# Creating Streaming Tables with SQL using Auto Loader

In this demonstration we will create a streaming table to incrementally ingest files from a volume using Auto Loader with SQL. 

When you create a streaming table using the CREATE OR REFRESH STREAMING TABLE statement, the initial data refresh and population begin immediately. These operations do not consume DBSQL warehouse compute. Instead, streaming tables rely on serverless DLT for both creation and refresh. A dedicated serverless DLT pipeline is automatically created and managed by the system for each streaming table.

### Learning Objectives

By the end of this lesson, you should be able to:
- Create streaming tables in Databricks SQL for incremental data ingestion.
- Refresh streaming tables using the REFRESH statement.
- Understand how streaming tables automatically track and ingest only new files.

### RECOMMENDATION

The CREATE STREAMING TABLE SQL command is the recommended alternative to the legacy COPY INTO SQL command for incremental ingestion from cloud object storage. Databricks recommends using streaming tables to ingest data using Databricks SQL. 

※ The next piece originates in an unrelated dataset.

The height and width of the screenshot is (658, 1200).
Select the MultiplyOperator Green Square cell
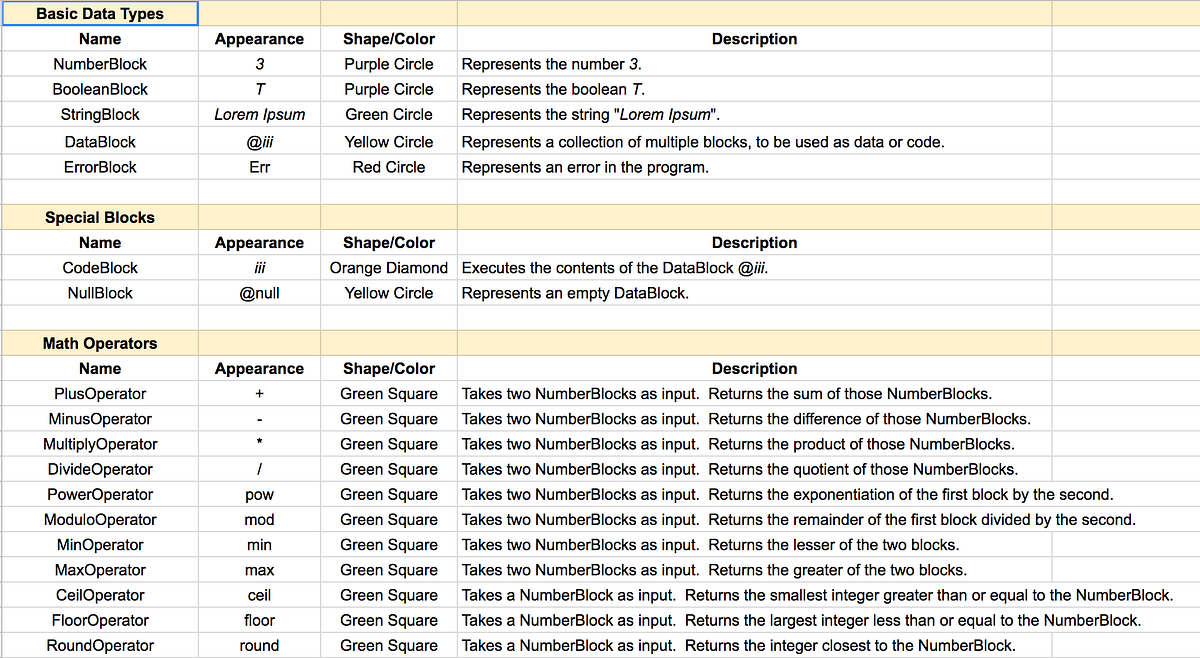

A streaming table is a table registered to Unity Catalog with extra support for streaming or incremental data processing. A DLT pipeline is automatically created for each streaming table. You can use streaming tables for incremental data loading from Kafka and cloud object storage.

---

**Environment Setup:**
- **Catalog:** `lakeflow_demo`
- **Schema:** `lakeflow_schema`
- **Volumes:** 
  - `csv_files_autoloader_source` (source volume for streaming ingestion)
  - `autoloader_staging_files` (staging volume with additional files for incremental ingestion demo)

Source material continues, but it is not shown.